Panel Process: A Night Scene

I’ve been busy at work on Rolling Blackouts, so I often forget that I have a website here that I should be updating from time to time. Here’s a panel I was working on yesterday from the book. Night scenes can be challenging because they often involve unusual lighting. For this one, the panel involves some of my characters walking up to a house which is lit by a car’s headlights.

I start with a thumbnail sketch of the panel layout. My thumbnails are usually VERY rough and even I can't decipher them if I wait too long after I sketch them.
For a panel with complex/weird lighting, I do a value study with inkwash. Before I did this, I looked up some photos of car headlights shining on things to see how the light falls.
I drew the scene in pencil on my page (I use pretty heavy watercolor paper) and then inked it with a G nib.
After I erase all the pencil lines, I usually start painting by putting down a very light wash of yellow over every panel on my page, reserving the whites for any areas which I want to be a pure bright white later on. This panel has no white, though, so its completely covered in yellow, which you probably cant see from this crappy iPhone photo. I lightly added some skin tones to my characters so they won't look like ghosts, but most of the rest of the color of their clothes will be washed out by the headlights.
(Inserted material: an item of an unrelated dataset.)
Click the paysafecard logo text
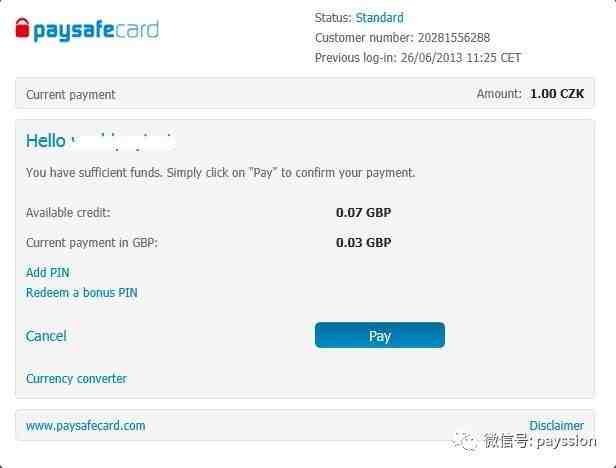 tap(96, 30)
I usually paint scenes in full color, a little more on the side of realistic color because that's how I was trained as a painter and its hard to break out of it. We don't really perceive much color at night because of the lack of light, so this panel will be pretty monochromatic. I use purple for night and shadows. I never really knew how much I loved purple until I started using watercolors.
Now I've started to progressively lay out the different values, separating the figure in the foreground and the car--who are behind the light source--from the figures on the porch.
Its got to be pretty dark up on the building where the headlight beams don't reach, as well as off to the sides. I also added some very light color to the characters' clothing.
I'm calling this panel done! I always have the urge to keep working on panels, making things darker or adding more detail, but I know I can ruin a painting that way. I want to keep some of the looseness that I found in that quickly-done value study. Time to move on to finishing the other panels (I usually watercolor two pages at once, skipping to another panel while waiting for things to dry).